OBJETIVO DA TAREFA: Reescreva o trecho do texto sobre a casa Niclewicz que começa em "A casa Niclewicz é um" e vai até "qualificá-lo ainda mais.", inclusive, substituindo "reformas" por "intervenções".
====== PÁGINA
A casa Niclewicz é um verdadeiro tesouro arquitetônico escondido em Curitiba. É reconfortante poder encontrar obra tão serena e receptiva numa época em que quase tudo é aparência sem substância, e predomina uma ideia equivocada de criatividade, resultando em objetos extravagantes, visualmente impactantes, mas culturalmente irrelevantes.
Projetada por Vilanova Artigas em 1978 para uma sobrinha, foi adquirida em 2003 pelo arquiteto curitibano Marcos Bertoldi, que a recuperou e executou uma série de reformas a partir de 2005, as quais, longe de desfigurar o projeto original, terminaram por qualificá-lo ainda mais.
A casa Niclewicz pertence ao universo brutalista paulista, que consiste em obras executadas em concreto armado deixado à vista. Como essa definição me parece demasiadamente abrangente, pode-se acrescentar a ela algumas características recorrentes na arquitetura paulista do período em questão: o papel de definidor espacial que assume a estrutura resistente, a tendência a uma certa introversão e o emprego de grandes empenas cegas.
A casa Niclewicz é o último elo de uma sequência de projetos residenciais iniciado em 1949, tendo o pensamento projetual subjacente ao seu projeto sido amadurecido no período que vai da casa Taques Bittencourt (1959) à casa Martirani (1969). Justifica-se a publicação dessa casa por três razões, que se espera serem evidentes ao final do texto: pelo seu escasso conhecimento, pela qualidade da sua arquitetura – que culmina uma série de casas de grande qualidade da sua arquitetura – e como exemplo positivo de intervenção no patrimônio moderno. À casa Niclewicz aplica-se o axioma segundo o qual um bom projeto pode e deve ser descrito com poucas palavras. Assim, podemos descrevê-la de dois modos, igualmente breves: ou a vemos como uma planta em L que abraça um pátio, ou como uma planta retangular em que 3/8 da sua projeção são dedicados ao pátio. Em qualquer dos casos, a planta é composta por oito módulos que medem 8 x 6 m entre eixos, sendo a medida final da casa 25 x 17,5 m. Posicionada de modo mais ou menos central do terreno, sobram recuos de 4,4 m ao fundo, 2,05 m nas laterais e 4,7 m na frente.
============
====== DADOS DE ORIGEM
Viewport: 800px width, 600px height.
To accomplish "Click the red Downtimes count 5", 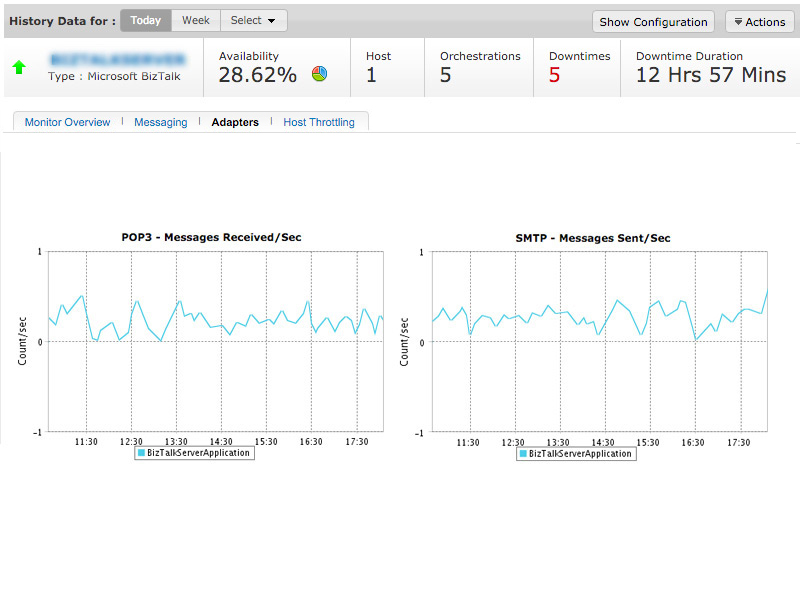I will pyautogui.click(x=554, y=76).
============
RESULTADO FINAL:
A casa Niclewicz é um verdadeiro tesouro arquitetônico escondido em Curitiba. É reconfortante poder encontrar obra tão serena e receptiva numa época em que quase tudo é aparência sem substância, e predomina uma ideia equivocada de criatividade, resultando em objetos extravagantes, visualmente impactantes, mas culturalmente irrelevantes.
Projetada por Vilanova Artigas em 1978 para uma sobrinha, foi adquirida em 2003 pelo arquiteto curitibano Marcos Bertoldi, que a recuperou e executou uma série de intervenções a partir de 2005, as quais, longe de desfigurar o projeto original, terminaram por qualificá-lo ainda mais.